═══ Input data

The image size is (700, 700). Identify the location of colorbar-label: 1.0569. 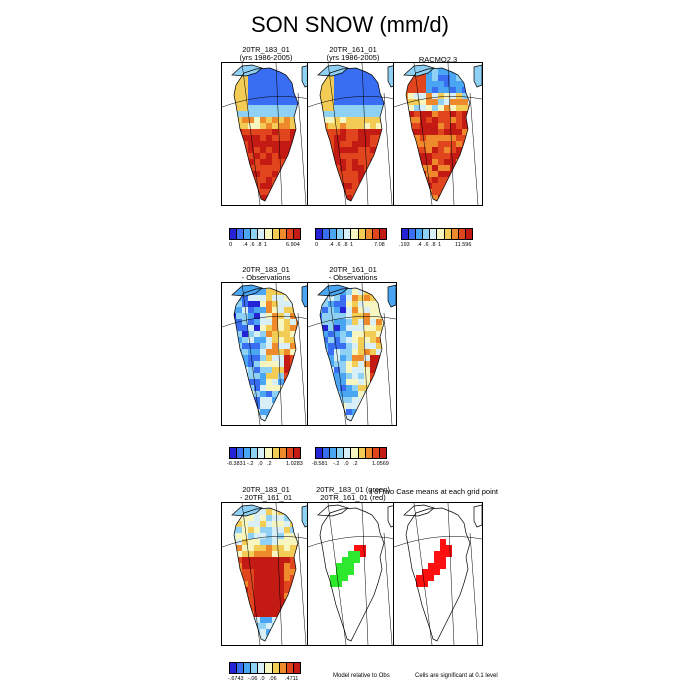
(380, 464).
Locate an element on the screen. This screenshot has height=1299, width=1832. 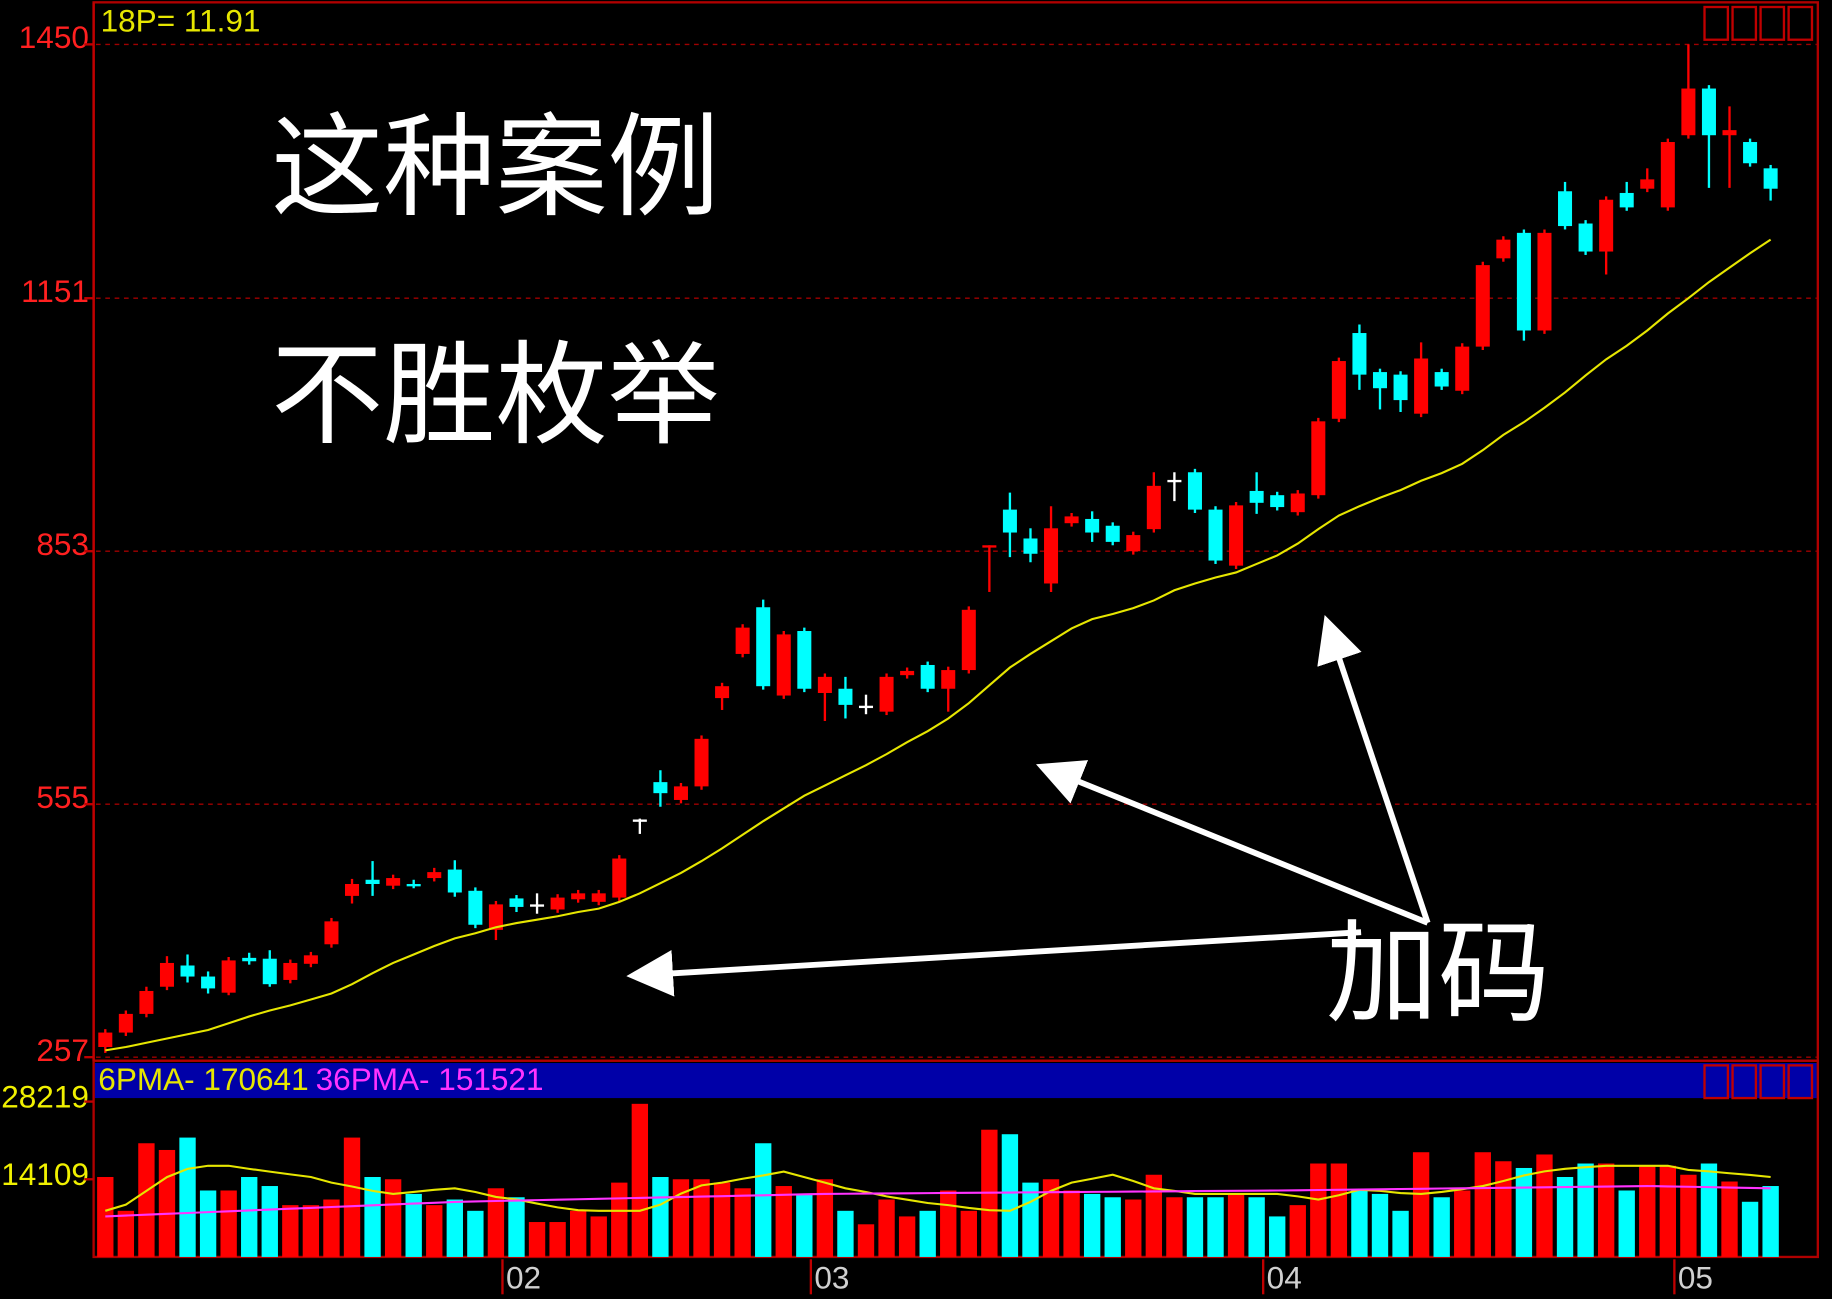
btn-min is located at coordinates (1800, 23).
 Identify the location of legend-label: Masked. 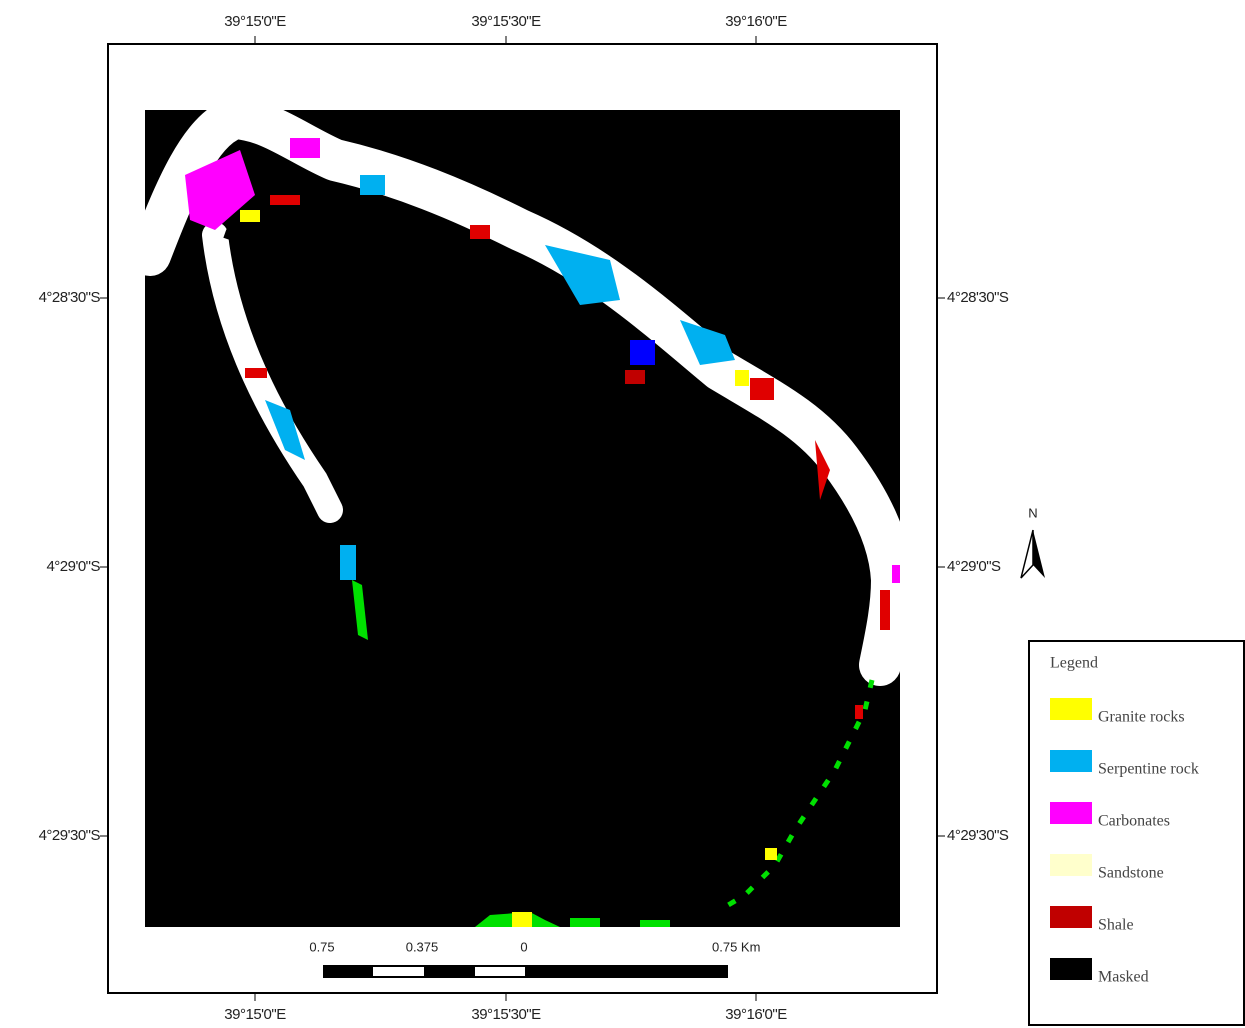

══════

* _Exercise brief_
Retype the lines above character for character, leaving out the pictures.

* _Answer to this problem_
The image size is (700, 700). Identify the location of colorbar-label: 1.0569. 
(380, 464).
Locate an element on the screen. This screenshot has height=1299, width=1832. 
btn-min is located at coordinates (1800, 23).
 Identify the location of legend-label: Masked. 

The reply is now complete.